We think it’s time to recognise and celebrate the true talent in our industry, the creatives, technologists, founders and leaders that are really driving our industry and shaping society, who just happen to be over 50. 50over50 is a series of interviews, shortly to become a podcast, with our most influential and inspiring industry leaders aged 50 and over.
Russ Stoddard is the president and founder of Oliver Russell, a social impact branding agency based in Boise, Idaho, USA. Russ is also a co-founder of Humanista, a hybrid consultancy and social impact lab. He’s the author of the 2017 Amazon business bestseller, Rise Up – How to Build a Socially Conscious Business, and was instrumental in passing benefit corporation legislation in the state of Idaho in 2015.
What is the biggest mistake companies are making in their attitude to age today?
Companies generally don’t get age beyond customer demographic breakouts on a spreadsheet, especially when it comes to their workers.
Companies certainly don’t understand younger generations and they throw away older ones. They’re missing out on making the most of their primary competitive resource, which is their people.
They need to put the same effort into understanding their employees that they do into their customers.
What one thing are you proudest of in your career?
We were a critical contributor to the creation of the Idaho Anne Frank Human Rights Memorial here in Boise, Idaho. A time-sensitive fundraising campaign for it had stalled—we jumped in and made a significant contribution that propelled the campaign to success, and we did it when we were least financially able. We’re still around decades later—and so is this amazing memorial. It’s the best investment I ever made.
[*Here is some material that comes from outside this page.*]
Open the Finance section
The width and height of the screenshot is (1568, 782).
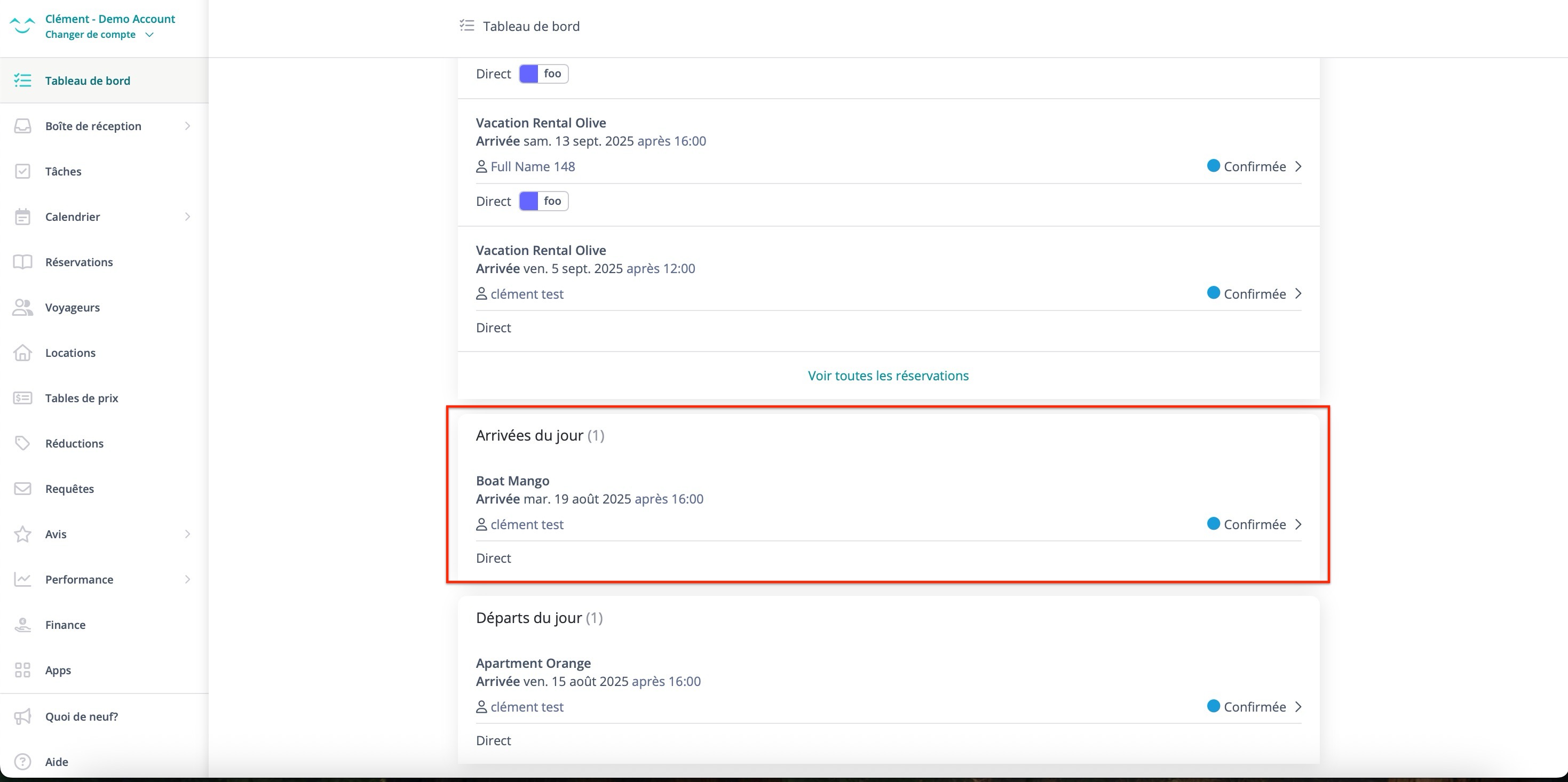(65, 625)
What creative heights are you now capable of that you wouldn’t have been able to achieve at the early or mid-point of your career?
While the world increasingly speeds up, I think I can make it slow down and see more effective solutions than I could earlier in my career when I was rushing to find them. Make the game a bit slower and the solutions often reveal themselves to you.
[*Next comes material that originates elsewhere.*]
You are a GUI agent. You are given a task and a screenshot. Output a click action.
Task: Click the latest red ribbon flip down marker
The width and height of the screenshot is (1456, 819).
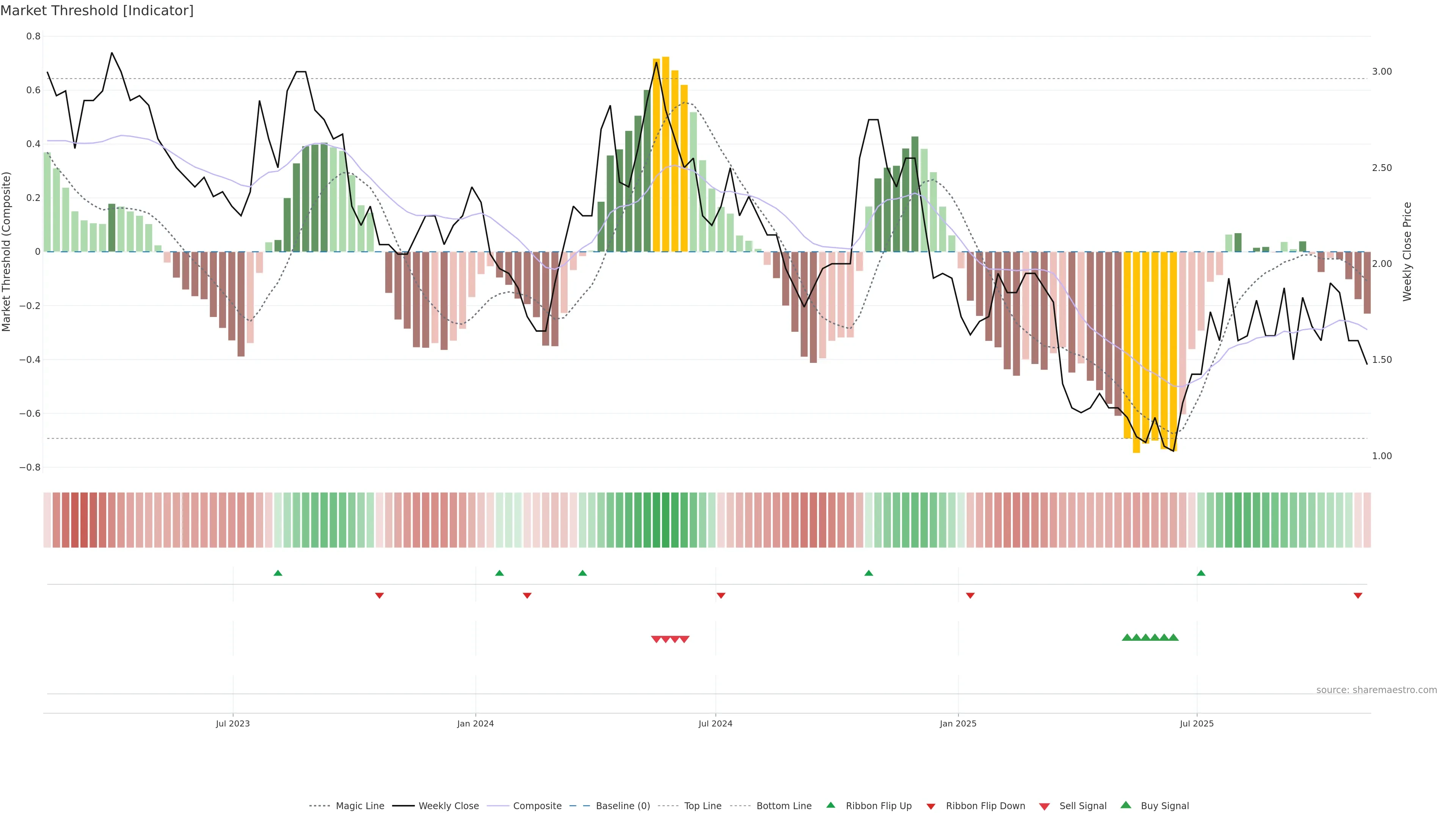[x=1358, y=596]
What gives you the most satisfaction in your role today?
Being the founder of a Certified B Corporation that uses business to intentionally create social and environmental impact. Along with this, I invest a lot of my time providing advice and help to young social entrepreneurs.
Oh, and I’m still incubating new businesses, having started one last year, Humanista, with two more on the way to launch this year.
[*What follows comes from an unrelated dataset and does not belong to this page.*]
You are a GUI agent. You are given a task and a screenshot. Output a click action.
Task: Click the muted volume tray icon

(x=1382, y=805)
What is the biggest lesson you have learned in your career?
The power of developing long-term relationships with no intentional economic payoff in mind or return expected beyond fellowship and trust.
Funny, when you approach them this way and offer your help and ear and friendship, these relationships often do pay off for your business, sometimes many years down the road.
What advice would you give your 25-year old self?
Take it easy. Don’t push so hard. Above all, breathe—and start practicing yoga now rather than waiting until you’re in your 40s.
What are you most excited about in your industry over the next 10 years?
I’m very excited about the growing international community of for-profit businesses who use their influence and resources to purposely create positive and lasting social and environmental impact for our world.
I’m seeing many entrepreneurs in their 40s and 50s making this career switch, bringing their wisdom and wallop to the movement.
And of course, younger workers are all over it as it’s a primary driver of their personal and professional lives!
What is your biggest regret about the industry today?
Our industry is still too short-term oriented, primarily around making as much money in as little time as possible, and too often views people as a disposable resource. It’s sad—and it’s still a problem.
I wish it had a longer-term perspective. Reminds me of an unattributed quote I saw the other day. “Sustainability doesn’t mean fewer profits today. It means profits forever.” That’s the mind-set I’d like to see in our industry.